Una cita judicial en la que ambos comparecían ante el juez y que se suspendía hasta el 17 de abril después de que los abogados de Makoke presentasen 'in extremis' un informe pericial muy extenso para intentar demostrar su inocencia, debido a que el fiscal no había tenido tiempo de analizarlo con detenimiento por si pudiese resultar determinante en el proceso.
Y ha sido este viernes cuando la expareja ha vuelto a verse las caras en la Audiencia Provincial para la celebración del juicio. En primer lugar ha llegado la colaboradora de Mediaset acompañada por su abogado. Muy seria y visiblemente nerviosa, ha reconocido que "no es plato de gusto esto", aunque ha asegurado que "emocionalmente estoy tranquila" y con ganas de que termine todo esto. "No puedo hablar, mi abogado no me deja. Ya hablaré cuando pueda, cuando pueda" ha expresado sin hacer más declaraciones a la prensa.
Minutos después, en los que se la ha visto a las puertas de los juzgados charlando con su abogado y con dos jóvenes de su equipo legal, Makoke accedía al interior de la sala antes de que llegase a la misma su prometido, Gonzalo García, que ha querido estar a su lado apoyándola en este momento tan complicado, y de Lydia Lozano, testigo por parte del tertuliano, que hacía su aparición de lo más sonriente y bromista con la prensa apuntando que si la sentencia es desfavorable podría bailarles un "chuminero" para animarles, y que si son condenados a prisión les llevará lo que haga falta.
Una actitud muy diferente a la de Matamoros, que acompañado por su equipo legal se ha mostrado de lo más sonriente y, para nuestra sorpresa ha revelado que "vengo tranquilísimo. Estaba tranquilo cuando vine la primera vez, pues la segunda más. Vengo a reconocer los hechos que evidentemente me afectan y lo que no he hecho correctamente, y que sea la Justicia la que decida".

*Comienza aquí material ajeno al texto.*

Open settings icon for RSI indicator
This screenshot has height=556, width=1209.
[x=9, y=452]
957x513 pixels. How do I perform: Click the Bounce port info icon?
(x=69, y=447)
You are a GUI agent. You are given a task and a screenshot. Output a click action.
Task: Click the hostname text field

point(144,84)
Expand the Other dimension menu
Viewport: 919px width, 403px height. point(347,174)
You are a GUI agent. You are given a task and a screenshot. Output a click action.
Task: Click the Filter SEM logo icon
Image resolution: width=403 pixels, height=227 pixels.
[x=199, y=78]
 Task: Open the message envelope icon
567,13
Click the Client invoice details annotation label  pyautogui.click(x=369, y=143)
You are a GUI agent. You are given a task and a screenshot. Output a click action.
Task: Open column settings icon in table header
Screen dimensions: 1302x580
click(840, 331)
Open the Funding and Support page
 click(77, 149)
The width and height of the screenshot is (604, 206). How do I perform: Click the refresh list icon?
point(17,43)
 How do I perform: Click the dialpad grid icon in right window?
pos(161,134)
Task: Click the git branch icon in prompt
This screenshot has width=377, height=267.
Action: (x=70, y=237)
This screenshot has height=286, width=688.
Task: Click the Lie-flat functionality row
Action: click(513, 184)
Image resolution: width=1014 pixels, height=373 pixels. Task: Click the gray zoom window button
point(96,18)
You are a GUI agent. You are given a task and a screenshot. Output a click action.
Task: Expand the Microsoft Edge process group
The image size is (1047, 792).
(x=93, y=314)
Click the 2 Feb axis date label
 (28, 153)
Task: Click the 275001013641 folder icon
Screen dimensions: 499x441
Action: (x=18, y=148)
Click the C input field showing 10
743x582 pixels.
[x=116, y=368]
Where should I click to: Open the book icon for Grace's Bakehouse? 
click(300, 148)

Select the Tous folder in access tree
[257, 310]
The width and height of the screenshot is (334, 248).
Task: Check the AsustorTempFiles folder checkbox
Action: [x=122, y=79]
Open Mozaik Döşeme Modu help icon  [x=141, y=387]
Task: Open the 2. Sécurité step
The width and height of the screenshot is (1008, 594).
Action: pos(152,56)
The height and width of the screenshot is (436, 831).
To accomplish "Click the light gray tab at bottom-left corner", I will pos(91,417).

"Ojalá terminara hoy, pero esto puede tener un proceso de años o felizmente terminar hoy. Ojalá acabemos hoy, pero eso no depende de mí" ha añadido, confesando que "voy a afrontar lo que venga absolutamente, y sobre todo una voluntad de acabar con un problema que creo que nos atañe a todos, a mí en primer término, a mi familia, mis hijos, y mi pareja, y creo que en cualquiera en mi situación desearía, y es estar tranquilo y cumplir con mis obligaciones fiscales, o terminar de cumplir con ellas, y quedarme en paz".
Como ha reconocido, "estoy arrepentido de no haber hecho las cosas correctamente, y de haber sido la víctima propiciatoria de gente que va por la vida con muy mala sangre y muy mala voluntad".
Respecto a Makoke, Kiko ha asegurado que "creo que sabe desde el primer día porque está aquí, lo que no sé es si habrá cambiado la orientación o su intención de seguir defendiendo lo indefendible. Pero es su problema, a mí me da igual" ha sentenciado.